WHAT YOU SHOULD DO: Produce the lines from the one containing "Click the 汽车新媒体运营 card training icon" through the end of the material exactly as they appear, both ends included, and leave the pictures out.
+++ LISTED RECORDS
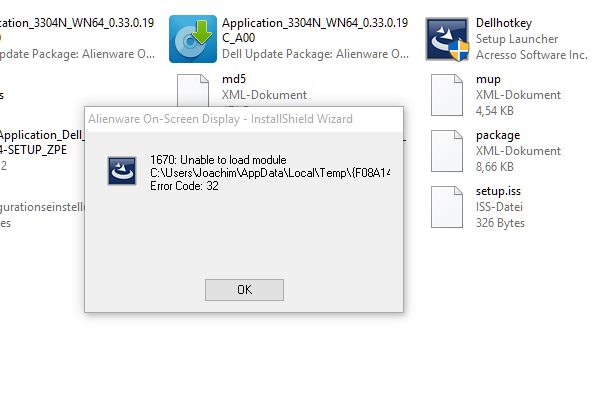The image size is (616, 402).
Task: Click the setup.iss file name
Action: pyautogui.click(x=501, y=191)
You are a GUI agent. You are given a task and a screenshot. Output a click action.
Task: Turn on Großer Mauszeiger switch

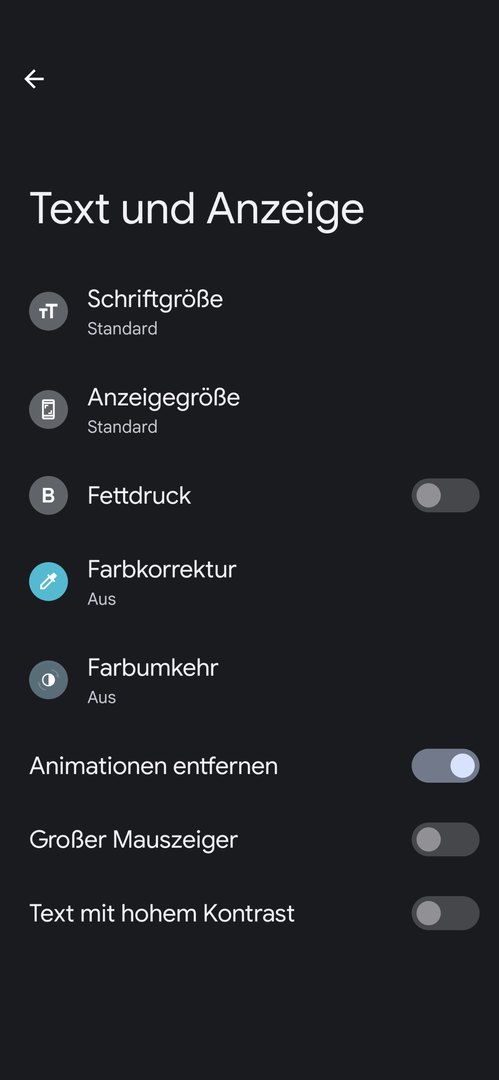coord(445,840)
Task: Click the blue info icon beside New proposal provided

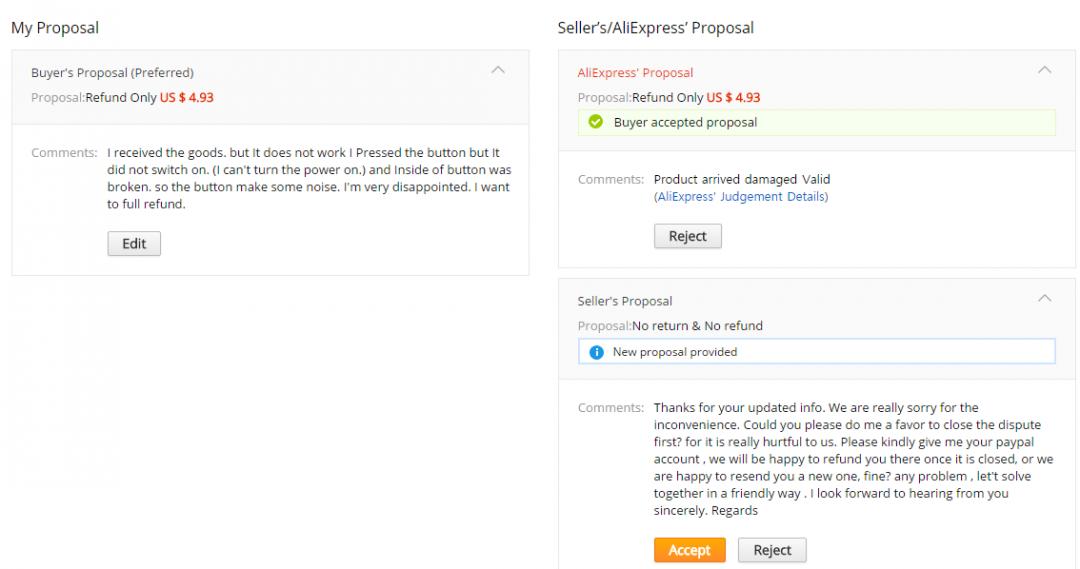Action: [597, 352]
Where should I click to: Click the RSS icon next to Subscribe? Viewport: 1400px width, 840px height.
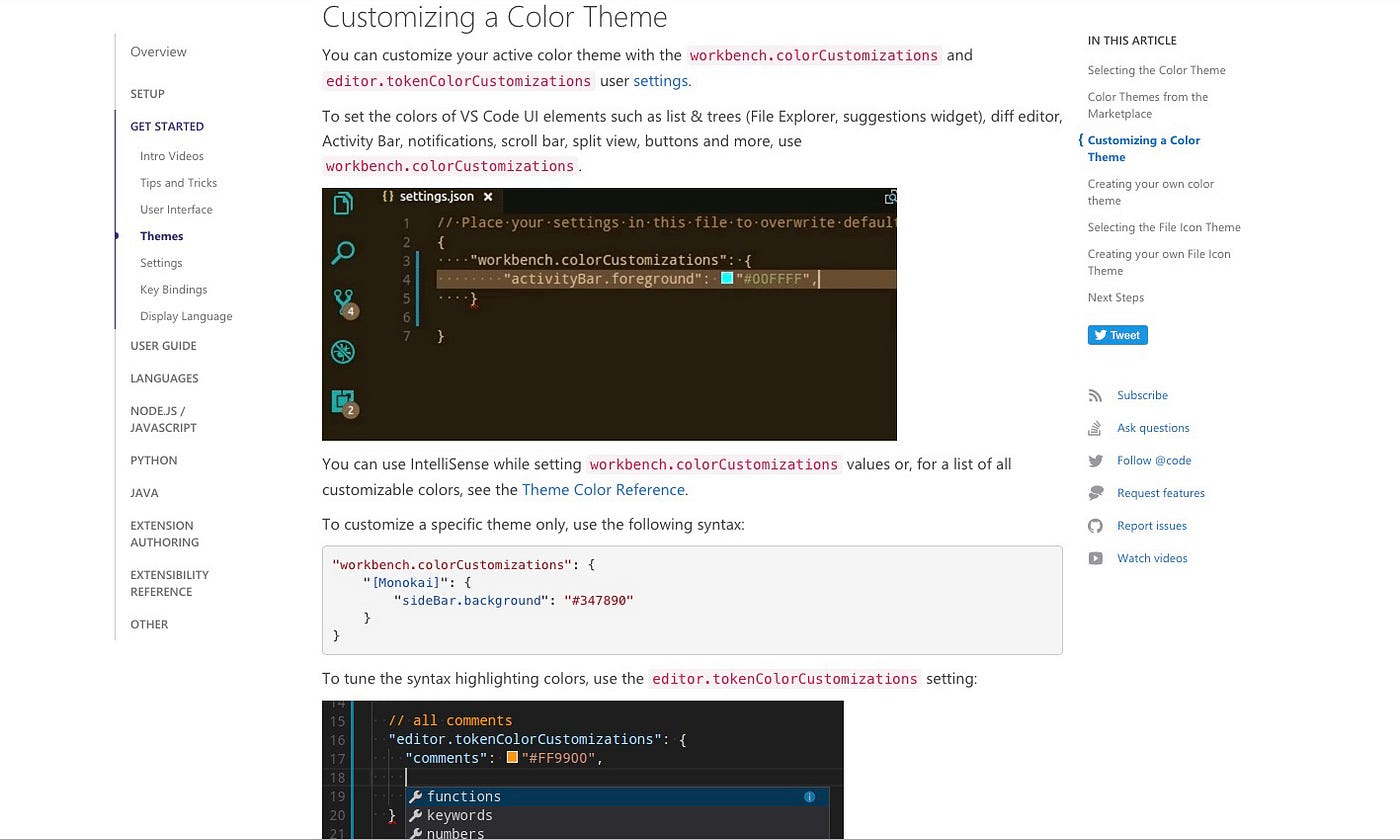(1096, 394)
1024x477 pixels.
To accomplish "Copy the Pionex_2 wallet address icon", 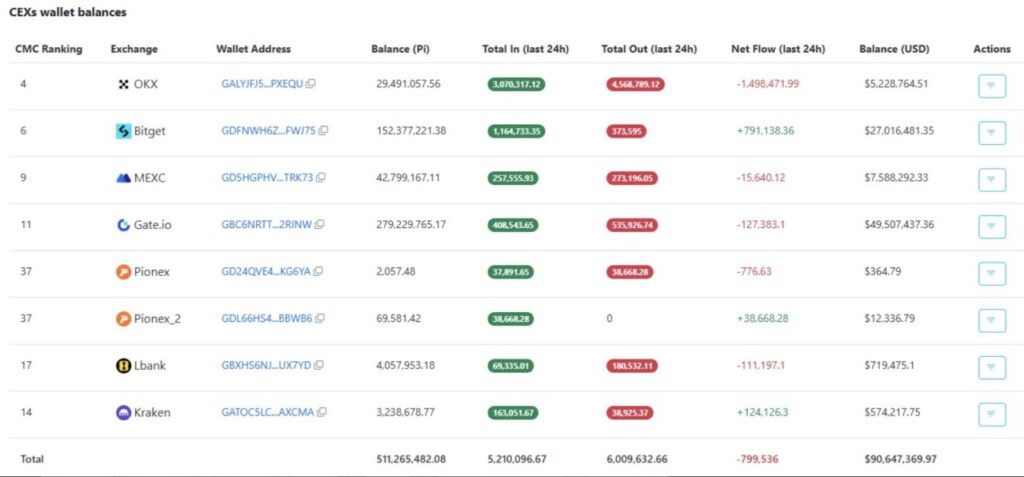I will 320,319.
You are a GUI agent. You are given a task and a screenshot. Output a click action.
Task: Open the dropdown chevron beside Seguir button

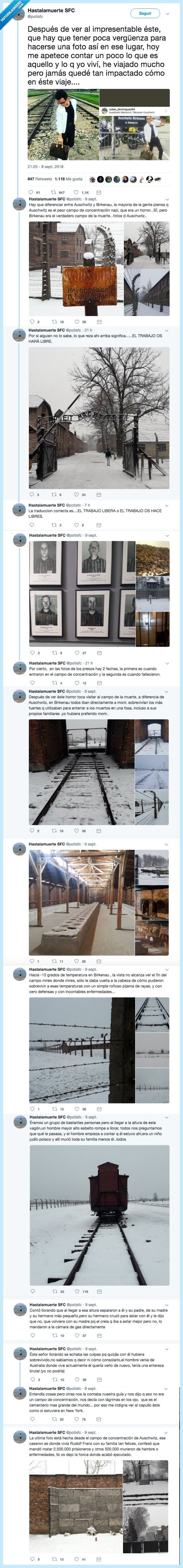[x=168, y=14]
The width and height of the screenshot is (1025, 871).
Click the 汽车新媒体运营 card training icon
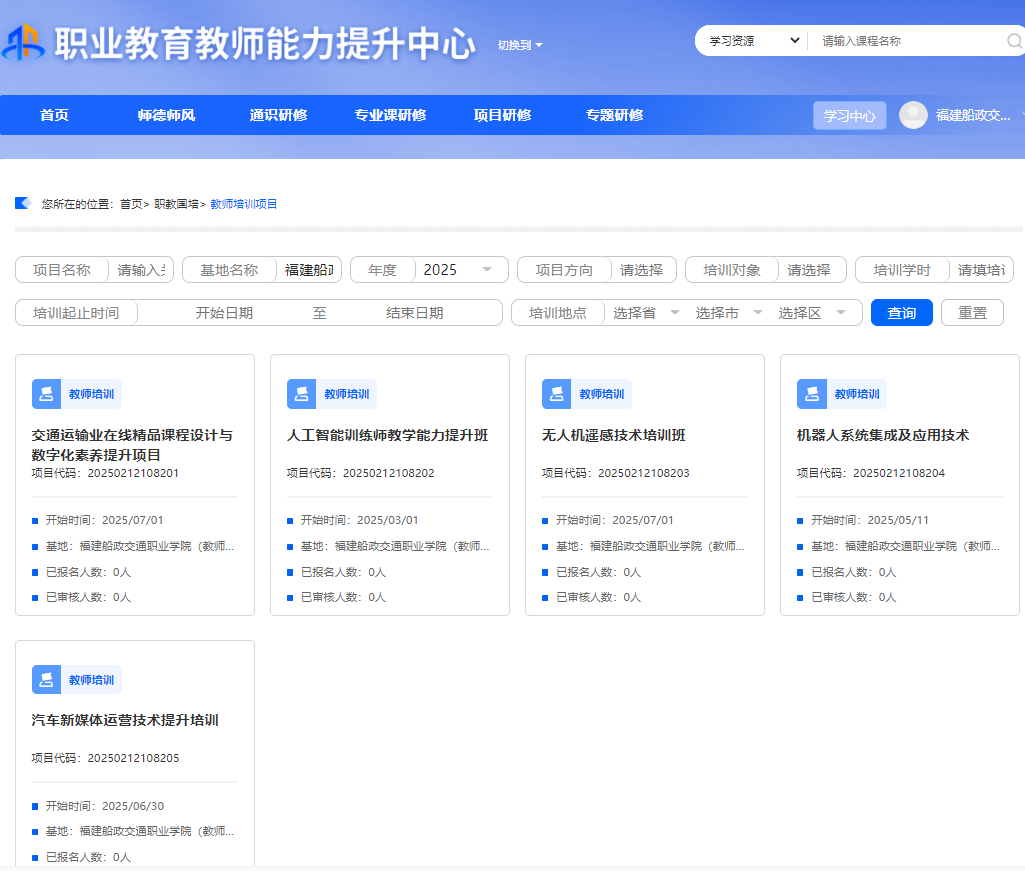click(x=46, y=680)
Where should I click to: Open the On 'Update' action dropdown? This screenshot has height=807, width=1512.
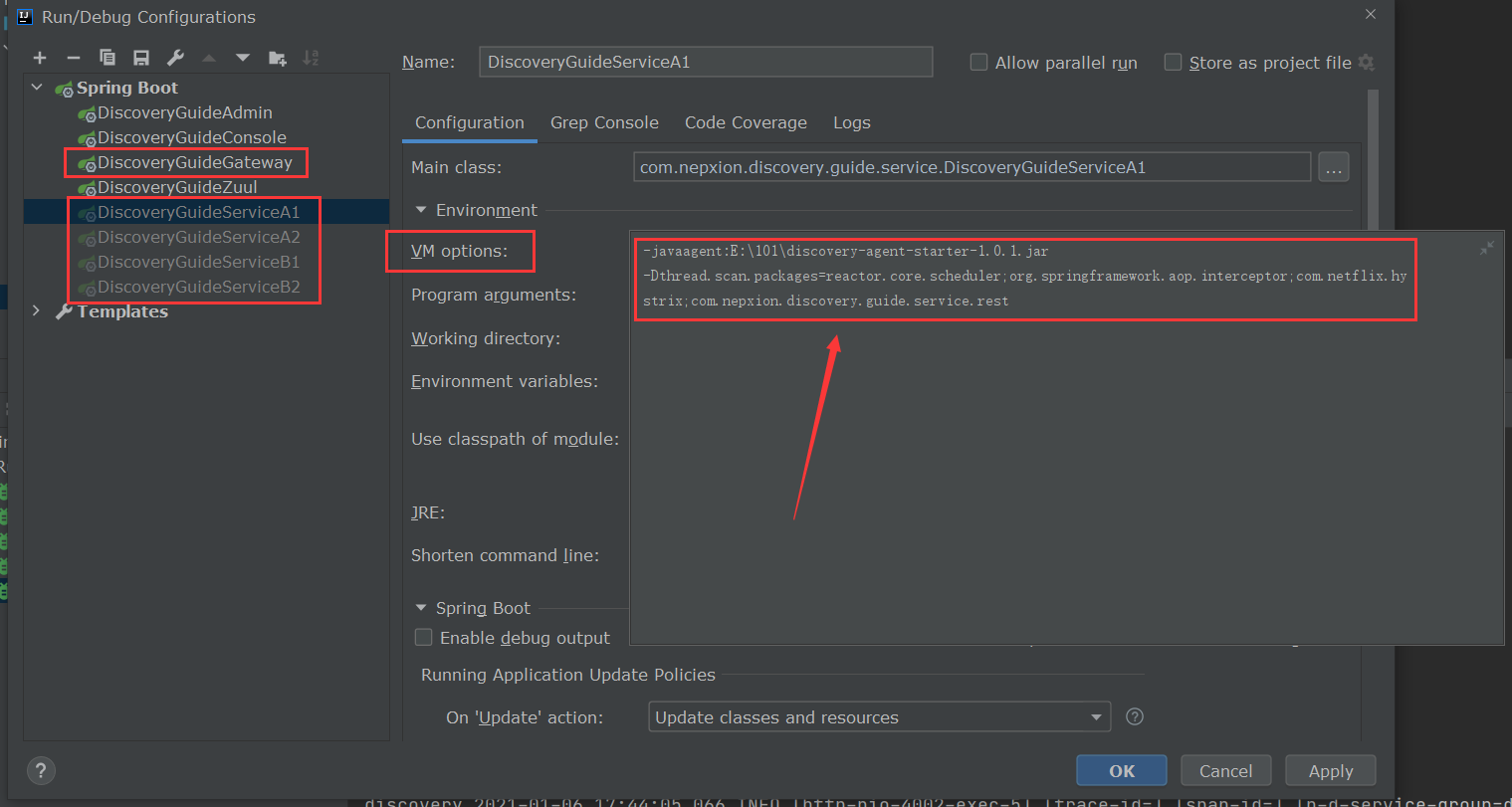click(1096, 716)
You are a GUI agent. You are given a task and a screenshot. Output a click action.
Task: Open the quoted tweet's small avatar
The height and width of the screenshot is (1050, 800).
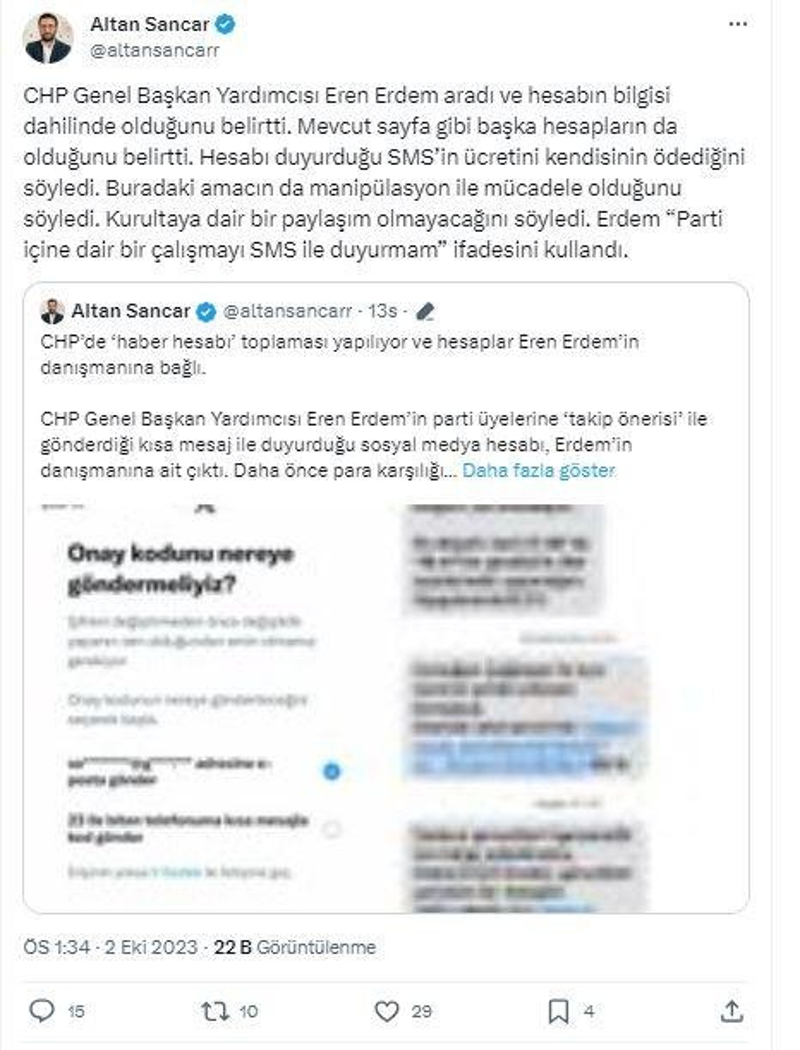52,311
++++++
ANSWER BELOW:
Click the 汽车新媒体运营 card training icon
click(x=46, y=680)
Where should I click to: Open the On 'Update' action dropdown? This screenshot has height=807, width=1512.
click(1096, 716)
You are a GUI agent. You are given a task and a screenshot. Output a click action.
Task: Open the quoted tweet's small avatar
The height and width of the screenshot is (1050, 800).
52,311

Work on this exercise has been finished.